At the core of NorthSea’s innovation is its proprietary Structurally Engineered Fatty Acids (SEFAs) platform. Rather than using naturally occurring fatty acids, the company’s scientists design and synthesize novel fatty acid molecules engineered to have specific therapeutic effects. Orziloben is the lead candidate to emerge from this platform.

The company’s approach is designed to create drugs with a multi-modal mechanism of action, simultaneously targeting the cholestatic, inflammatory, and fibrotic pathways that drive the progression of complex liver diseases like IFALD. By modulating key biological targets involved in metabolism and signaling, these engineered molecules aim to offer a more potent and targeted therapeutic effect than their natural counterparts.

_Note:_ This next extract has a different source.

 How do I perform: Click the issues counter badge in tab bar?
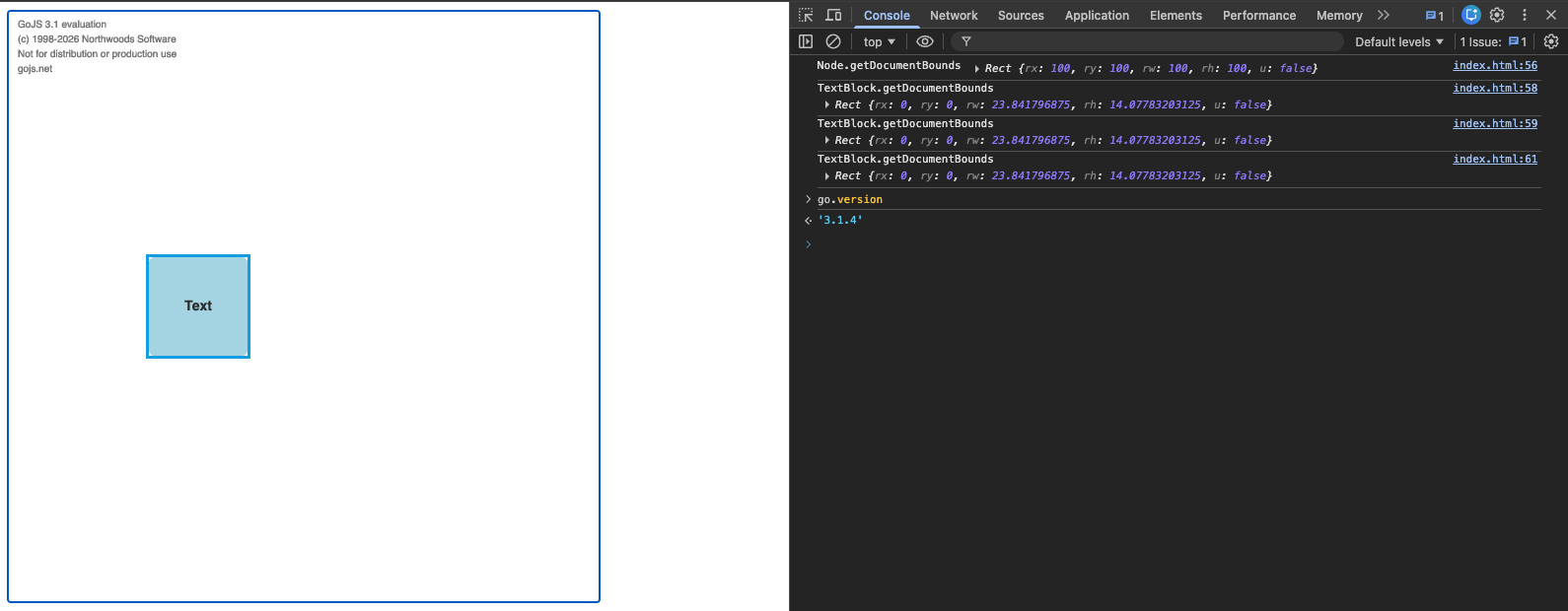[1435, 16]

The success of orziloben would serve as a powerful validation for the entire SEFA platform, potentially unlocking a pipeline of new therapies for other rare liver diseases that share similar underlying pathologies, such as Primary Sclerosing Cholangitis (PSC). The platform’s versatility is a key component of NorthSea’s long-term strategy.

Dr. Vig expressed her confidence in the company's approach. “I am excited to be joining NorthSea’s Board of Directors to help guide development of its innovative pipeline for the benefit of those living with rare liver disease and cholestatic, inflammatory, and fibrotic diseases,” she stated. “I believe that orziloben has the potential to be an effective first-in-class treatment for people living with IFALD.”

Bolstered by substantial Series A and Series B funding rounds from a syndicate of top-tier life science investors including Forbion, venBio, and Novo Seeds, NorthSea appears well-capitalized to push orziloben through its late-stage hurdles. With a seasoned commercialization expert now on board, a promising lead asset targeting a market with no competition, and a pivotal data release on the horizon, all eyes in the rare disease space will be on NorthSea Therapeutics in the coming months.